It’s here.  On June 9, 2017, the long awaited Fiduciary Rule for 401(k) plans will arrive.  The wirehouse and broker-dealer community within the investment industry has fought this new rule every step of the way.  Why? Because their secrets are about to be exposed.  Fee gouging in these 401(k) plans has spiraled out of control and it has gone on for way too long.  While the Fiduciary Rule was designed to better protect plan participants within these employer sponsored retirement plans, the response from the broker-dealer community, in an effort to protect themselves, may actually drive the fees in 401(k) plans higher than they are now.    

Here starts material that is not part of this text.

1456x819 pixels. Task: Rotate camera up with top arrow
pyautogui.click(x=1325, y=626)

If your company sponsors an employer sponsored retirement plan and your investment advisor is a broker with one of the main stream wirehouses or broker dealers then they may be approaching you within the next few months regarding a “platform change” for your 401(k) plan.  Best advice, start asking questions before you sign anything!!  The brokerage community is going to try to gift wrap this change and present this as a value added service to their current 401(k) clients when the reality is this change is being forced onto the brokerage community and they are at great risk at losing their 401(k) clients to independent registered investment advisory firms that have served as co-fiduciaries to their plans along.

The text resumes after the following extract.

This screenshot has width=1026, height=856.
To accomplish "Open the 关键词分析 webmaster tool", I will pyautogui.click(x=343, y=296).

The Fiduciary Rule requires all investment advisors that handle 401(k) plans to act in the best interest of their clients.  Up until now may brokers were not held to this standard. As long as they delivered the appropriate disclosure documents to the client, the regulations did not require them to act in their client’s best interest. Crazy right?  Well that’s all about to change and the response of the brokerage community will shock you.

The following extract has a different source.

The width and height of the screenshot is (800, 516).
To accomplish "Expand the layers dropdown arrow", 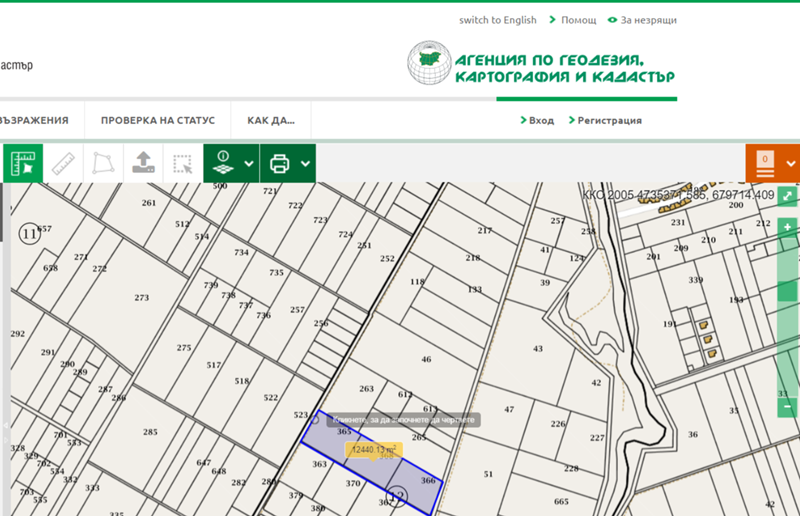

I will preface this article by stating that there have been a variety of responses by the broker-dealer community to this new regulation.  While we cannot reasonably gather information on every broker-dealers response to the Fiduciary Rule, this article will provide information on how many of the brokerage firms are responding to the new legislation given our independent research.

SECRET #1:   

Many of the brokerage dealers are restricting what 401(k) platforms their brokers can use.  If the broker currently has 401(k) clients that maintain a plan with a 401(k) platform outside of their new “approved list”, they are forcing them to move the plan to a pre-approved platform or the broker will be required to resign as the advisor to the plan.  Even though your current 401(k) platform may be better than the new proposed platform, the broker may attempt to move your plan so they can keep the plan assets.  How is this remotely in your employee’s best interest? But it’s happening.  We have been told that some of these 401(k) providers end up on the “pre-approve list” because they are willing to share fees with the broker dealer. If you don’t share fees, you don’t make the list.  Really ugly stuff!!

SECRET #2: 

Because these wirehouses and broker-dealers know that their brokers are not “experts” in 401(k) plans, many of the brokerage firms are requiring their 401(k) plans to add a third-party fiduciary service which usually results in higher plan fees.  The question to ask is “if you were so concerned about our fiduciary liability why did you wait until now to present this third party fiduciary service?”  They are doing this to protect themselves, not the client.   Also, many of these third party fiduciary services could standardize the investment menu and take the control of the investment menu away from the broker.  Which begs the question, what are you paying the broker for?

SECRET #3: 

Some broker-dealers are responding to the Fiduciary Rule by forcing their brokers to move all their 401(k) plans to a “fee based platform” versus a commission based platform.  The plan participants may have paid commissions on investments when they were purchased within their 401(k) account and now could be forced out of those investments and locked into a fee based fee structure after they already paid a commission on their balance.  This situation will be common for 401(k) plans that are comprised primarily of self-directed brokerage accounts.  Make sure you ask the advisor about the impact of the fee structure change and any deferred sales charges that may be imposed due to the platform change.

SECRET #4: 

The plan fees are often times buried.  The 401(k) industry has gotten very good at hiding fees.  They talk in percentages and basis points but rarely talk in hard dollars.  One percent does not sound like a lot but if you have a $2 million dollar 401(k) plan that equals $20,000 in fees coming out of the plans assets every year.  Most of the fees are buried in the mutual fund expense ratios and you basically have to be an investment expert to figure out how much you are paying.  This has continued to go on because very rarely do companies write a check for their 401(k) fees. Most plans debit plan assets for their plan fees but the fees are real. 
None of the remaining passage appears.